■ **Teks Sumber**:
Sosok Pemalu, Pejuang Ahimsa

Posted: February 27, 2018 by Eva in Buku dan Media
Tags:

Resensi Buku
Judul : Mahatma Gandhi (Sebuah Autobiografi)
Kisah tentang Eksperimen- eksperimen Saya Terhadap Kebenaran
Penulis : M.K.Gandhi
Judul asli: An Autobiography or The True Story of  My Experiment with Truth
Alih Bahasa : Andi Tenry W
Penyunting : Lilih Prilian Ari Pranowo
Penerbit : Narasi, Jogjakarta
Edisi : I, 2009

“Dunia menghancurkan debu di bawah kakinya, namun pencari kebenaran haruslah merendahkan diri sehingga debu saja akan bisa menghancurkannya.”- Mohandas Karamchand Gandhi, Ashram Sabarmati, 26 November 1925.

Buku bersampul kuning gading ini diawali dengan kata pengantar yang penuh perasaan tentang awal kisah penulis, Mohandas Karamchand Gandhi, seorang advokat dan tokoh pemimpin terkemuka dari India. Gandhi, menyanggupi menulis autobiografi atas permintaan rekan kerjanya. Saat awal menulis, kerusuhan di Bombay pecah sehingga harus berhenti. Sebagian besar dia menuangkan kisah pribadinya saat di penjara di Yeravda.

■ **Data Tercatat**:
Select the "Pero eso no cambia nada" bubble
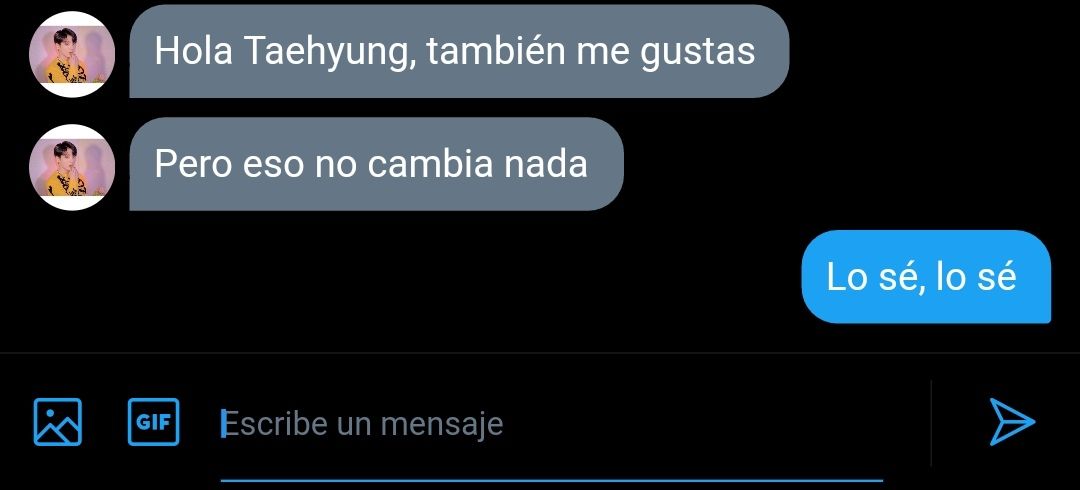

■ **Daftar Tugas**:
(a) Menurut resensi autobiografi Gandhi, di mana Gandhi menuliskan sebagian besar kisah pribadinya?
(b) Ringkas resensi autobiografi Gandhi dalam dua kalimat.
(c) Cetak bagian resensi autobiografi Gandhi mulai dari "Posted: February 27, 2018" terus ke bawah hingga "26 November 1925.".

■ **Hasil per Tugas**:
(a) Saat berada di penjara di Yeravda.

(b) Resensi ini mengulas edisi pertama (2009) terjemahan autobiografi Mohandas Karamchand Gandhi, seorang advokat dan tokoh pemimpin terkemuka dari India, yang dialihbahasakan oleh Andi Tenry W dan diterbitkan Narasi, Jogjakarta. Menurut kata pengantarnya, Gandhi menyanggupi menulis autobiografi itu atas permintaan rekan kerjanya, sempat berhenti karena kerusuhan di Bombay, lalu menuangkan sebagian besar kisah pribadinya saat di penjara di Yeravda.

(c)
Posted: February 27, 2018 by Eva in Buku dan Media
Tags:

Resensi Buku
Judul : Mahatma Gandhi (Sebuah Autobiografi)
Kisah tentang Eksperimen- eksperimen Saya Terhadap Kebenaran
Penulis : M.K.Gandhi
Judul asli: An Autobiography or The True Story of  My Experiment with Truth
Alih Bahasa : Andi Tenry W
Penyunting : Lilih Prilian Ari Pranowo
Penerbit : Narasi, Jogjakarta
Edisi : I, 2009

“Dunia menghancurkan debu di bawah kakinya, namun pencari kebenaran haruslah merendahkan diri sehingga debu saja akan bisa menghancurkannya.”- Mohandas Karamchand Gandhi, Ashram Sabarmati, 26 November 1925.